All of you are mentioning activities and great ideas I want to try but I can’t remember who…for example, I’m investing in spices also in bulk but hadn’t thought of putting them into smaller containers. I need to look into getting that jar sealer to go with my Food Saver machine I think. Although yesterday, when I was trying to vacuum seal some chicken breast was having a lot of trouble getting the bags to seal. My helper knows how to do this and she will be here tomorrow so I’ll get another lesson.
Today, I made English muffins again. Just love those things and I think I’m beginning to get the hang of cooking them without burning half the batch.
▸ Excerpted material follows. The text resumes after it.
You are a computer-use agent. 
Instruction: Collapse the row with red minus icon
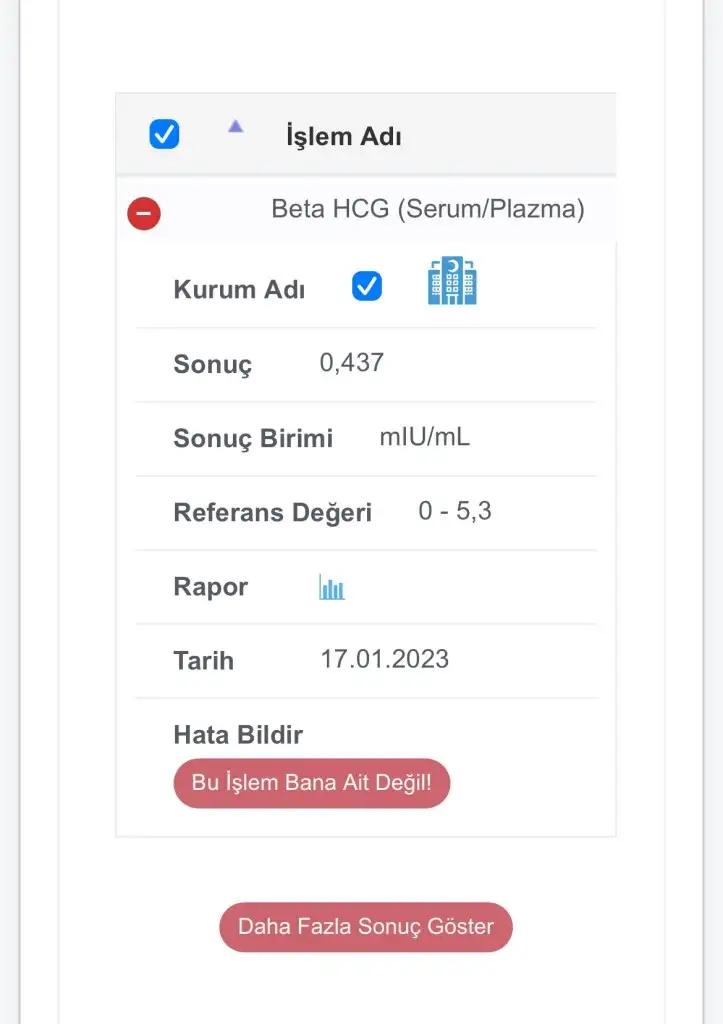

Someone mentioned thyroid issues….I’ve taken a pill for that for years but am beginning to research how I might try to control that condition through diet. What if pills were not available? The times I’ve forgotten them or tried to go without I definitely notice a huge change in my mood and energy level. My preliminary research suggests it’s not inconceivable that dietary changes might influence for the better.
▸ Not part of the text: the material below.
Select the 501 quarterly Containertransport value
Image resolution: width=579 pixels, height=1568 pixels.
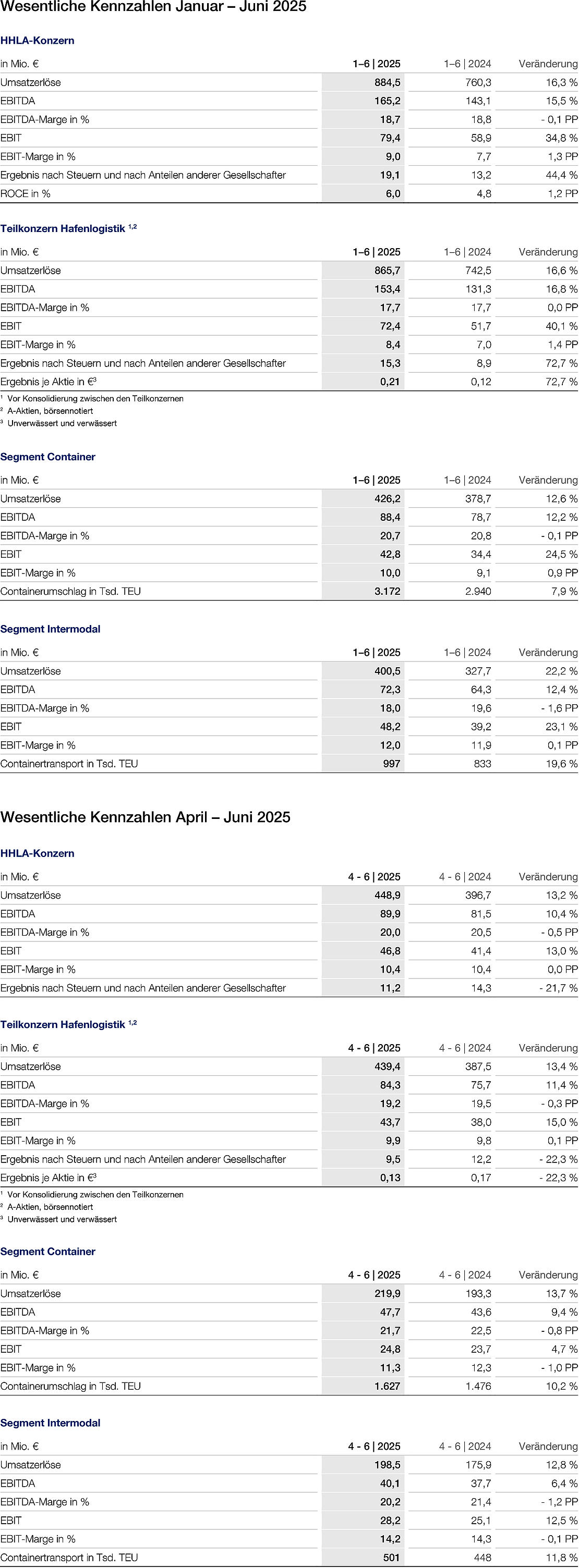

Oh, yes…confession time….I’ve had a house guest for the past three weeks as a favor for someone and it has been really, really challenging. I’m just not able to be as flexible as I’d like to be dealing with other people in my space. Fortunately, she has now moved out and on and it’s such a relief. But, I’m still feeling a bit guilty for not being able to be more accepting/loving toward this lady who needed help and would like to have stayed here longer. But, for my own health and emotional well-being, I had to send her on her way. Someone mentioned feeling put upon by a neighbor whose dog requires frequent attention. I guess we all have to draw lines occasionally…it’s just hard to do and I relate to the dilemma.